La ciberseguridad de una organización sólo puede ser tan fuerte como su eslabón más débil y la vulnerabilidad de un sistema no viene siempre del software o del hardware. Por mucho que nos cueste reconocerlo, los empleados son todavía el eslabón más débil de cualquier sistema informático y, por tanto, el error humano es uno de los más grandes desafíos de seguridad al que tenemos que hacer frente.

En su informe IBM X-Force Threat Intelligence Index Report, el gigante tecnológico IBM advierte de que el error humano sigue generando un porcentaje muy alto de los problemas de seguridad en las organizaciones, por ejemplo, en su informe de este mismo año destaca que el 29% de los ataques analizados para el estudio vinieron de emails que empleaban técnicas de phishing. El estudio también destaca la importancia de los errores de configuración de equipos y de bases de datos en la nube, así como conexiones a Internet sin protección, todos ellos errores que parten de una mala práctica del equipo humano.

La mayor parte de las organizaciones son conscientes de la importancia de disponer de protecciones de ciberseguridad, pero todavía no son conscientes de los ataques que explotan el factor humano. Para ello, los hackers emplean técnicas de ingeniería social para persuadir a los empleados de que hagan clic en determinados enlaces o que dejen sus detalles en webs falsas.

La solución: el cortafuegos humano

Un sistema de seguridad robusto debe ir más allá del hardware y el software, debe disponer también de un elemento de defensa humano, lo que se denomina un “cortafuegos humano”. Este concepto de seguridad que representa la voluntad de educar y motivar a los empleados para que se conviertan de manera proactiva en mecanismos de defensa contra los ciber ataques.

¿Qué es un cortafuegos humano?

La definición del cortafuegos humano es sencilla. Se trata en esencia de un compromiso por parte de un grupo de empleados para seguir las mejores prácticas de prevención en ciberseguridad, así como de informar sobre cualquier brecha de seguridad o actividad sospechosa. Cuantos más empleados se adhieran a este compromiso, más fuerte e infranqueable será el cortafuegos humano.

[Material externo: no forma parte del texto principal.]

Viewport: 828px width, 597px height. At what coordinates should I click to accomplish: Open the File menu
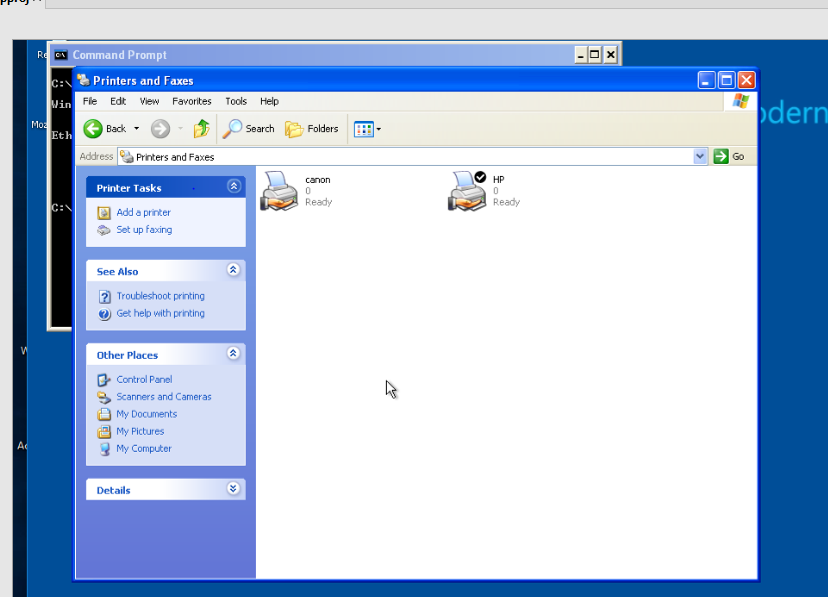pyautogui.click(x=90, y=101)
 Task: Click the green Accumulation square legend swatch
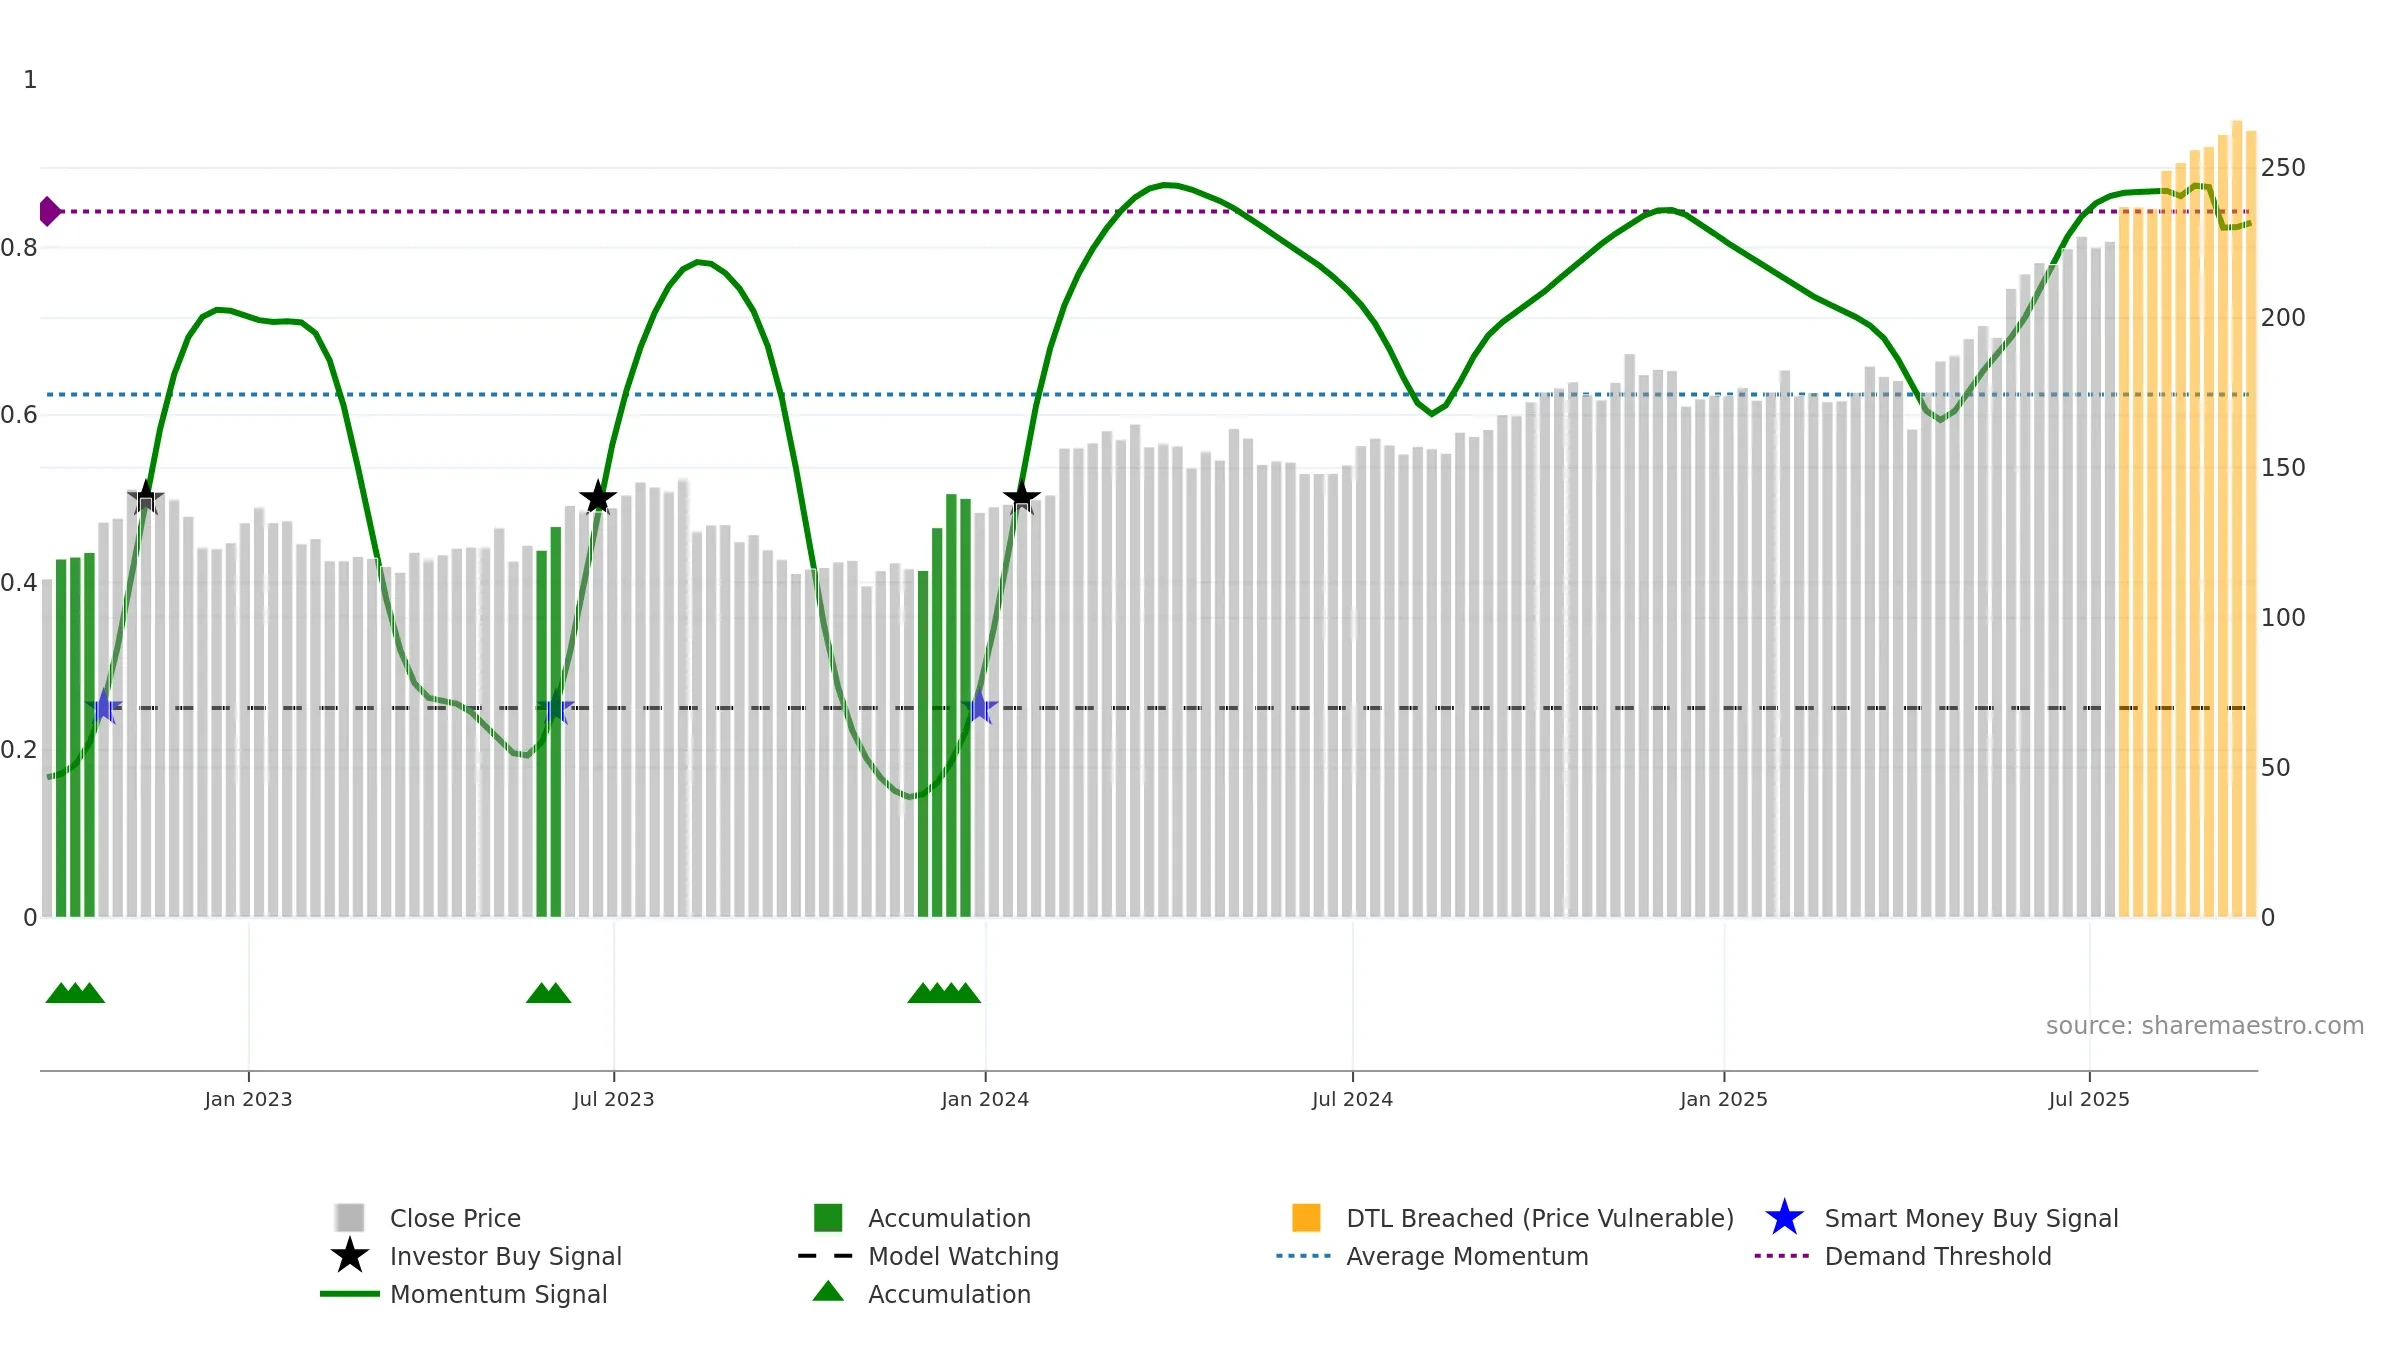(x=828, y=1218)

El hecho de que muchas de que muchos ataques informáticos se inicien por culpa de errores humanos hace que esta capa extra de seguridad cobre especial importancia.

Para crear un cortafuegos humano, la formación en seguridad es fundamental. Esta formación no se debe a limitar a cursillo puntuales, sino que debe estar continuamente actualizada. De esta manera los empleados tendrán siempre información actualizada sobre nuevas amenazas.

El equipo que conforme el cortafuegos humano debe ser reconocido dentro de la organización de modo que se sientan reconocidos e incentivados. Por ejemplo, informando sobre el número de ataques que ha logrado neutralizar.

La guerra contra los malos en ciberseguridad nunca se gana del todo, es un proceso en continuo desarrollo y evolución. Por ello, es importante contar con el mayor número de armas para enfrentarnos al enemigo. El cortafuegos humano debería ser un elemento crucial de la estrategia de seguridad de las organizaciones.